• [WHAT THE EXERCISE ASKS]:
Please transcribe the line with "[email] (439, 2563)" and the lines after it through the end of the listing below, keeping both ends and nothing more.
________________________
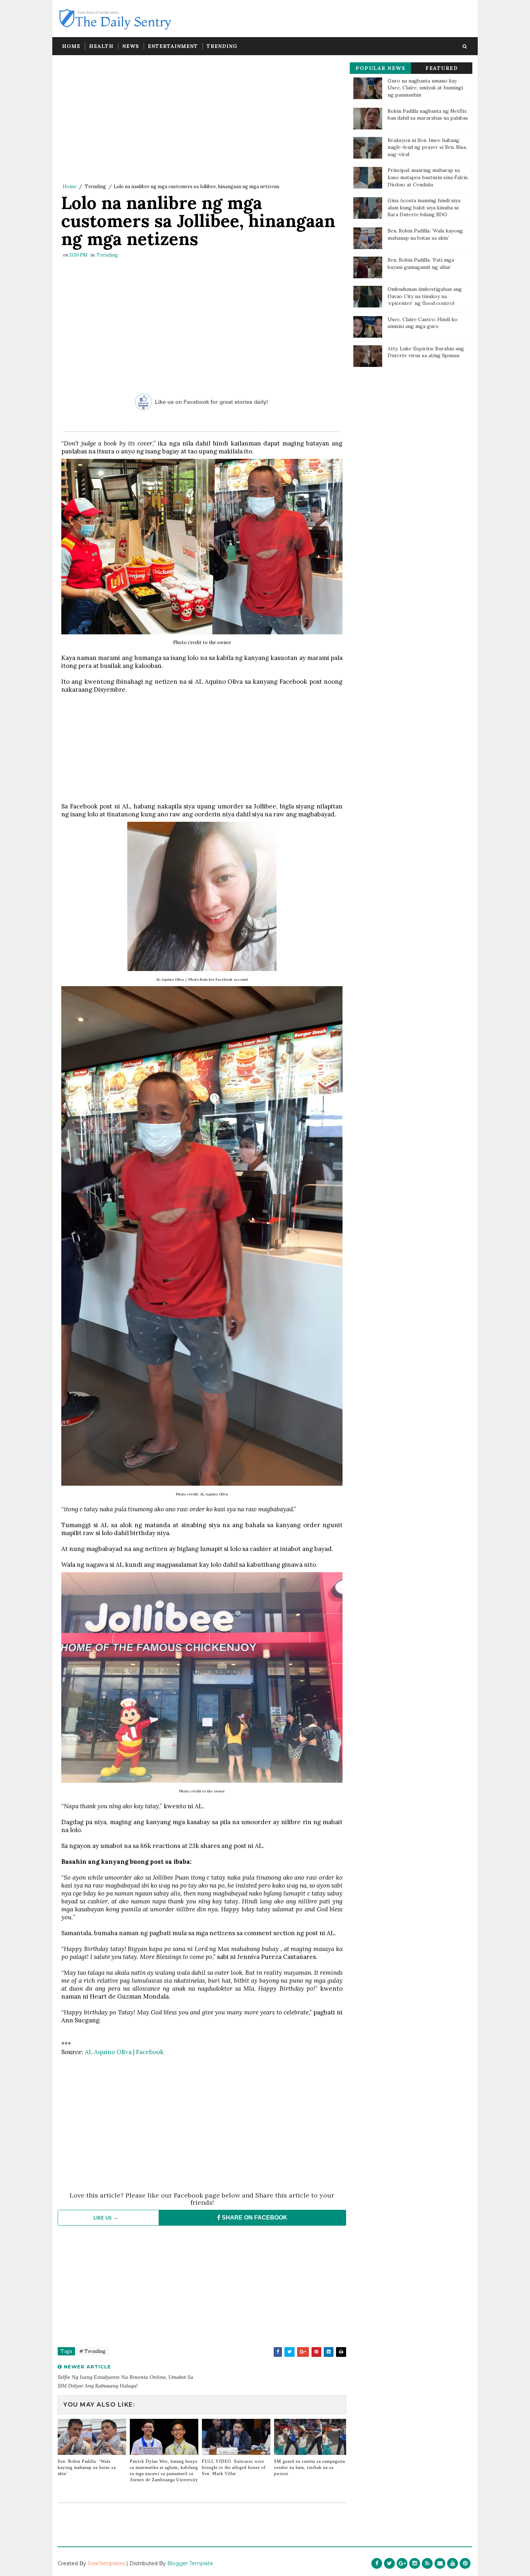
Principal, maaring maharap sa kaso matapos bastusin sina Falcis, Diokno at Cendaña (428, 177)
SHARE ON (253, 2217)
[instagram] (414, 2563)
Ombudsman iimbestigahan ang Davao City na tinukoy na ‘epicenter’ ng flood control (425, 296)
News (130, 46)
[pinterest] (465, 2563)
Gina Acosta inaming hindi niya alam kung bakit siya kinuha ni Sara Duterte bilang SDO (424, 207)
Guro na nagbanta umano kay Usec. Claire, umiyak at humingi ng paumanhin (425, 87)
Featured (441, 68)
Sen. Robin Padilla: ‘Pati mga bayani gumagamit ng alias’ (421, 263)
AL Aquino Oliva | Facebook (124, 2052)
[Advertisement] (202, 120)
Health (101, 46)
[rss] (427, 2563)
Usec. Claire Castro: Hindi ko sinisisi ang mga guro (423, 323)
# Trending (92, 2351)
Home (71, 46)
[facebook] (376, 2563)
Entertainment (173, 46)
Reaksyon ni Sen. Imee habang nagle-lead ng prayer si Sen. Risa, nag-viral (427, 147)
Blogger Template (190, 2563)
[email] (439, 2563)
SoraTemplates (106, 2563)
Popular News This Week (380, 69)
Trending (222, 46)
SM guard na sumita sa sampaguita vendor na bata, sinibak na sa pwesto (309, 2467)
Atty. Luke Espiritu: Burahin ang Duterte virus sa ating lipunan (426, 352)
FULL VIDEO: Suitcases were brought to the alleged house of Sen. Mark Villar (234, 2467)
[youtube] (452, 2563)
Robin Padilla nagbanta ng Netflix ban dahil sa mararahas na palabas (428, 114)
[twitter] (389, 2563)
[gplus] (402, 2563)
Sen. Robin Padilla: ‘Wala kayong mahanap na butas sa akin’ (87, 2467)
________________________
• [REPLY]:
[email] (439, 2563)
SoraTemplates (106, 2563)
Popular News This Week (380, 69)
Trending (222, 46)
SM guard na sumita sa sampaguita vendor na bata, sinibak na sa pwesto (309, 2467)
Atty. Luke Espiritu: Burahin ang Duterte virus sa ating lipunan (426, 352)
FULL VIDEO: Suitcases were brought to the alleged house of Sen. Mark Villar (234, 2467)
[youtube] (452, 2563)
Robin Padilla nagbanta ng Netflix ban dahil sa mararahas na palabas (428, 114)
[twitter] (389, 2563)
[gplus] (402, 2563)
Sen. Robin Padilla: ‘Wala kayong mahanap na butas sa akin’ (87, 2467)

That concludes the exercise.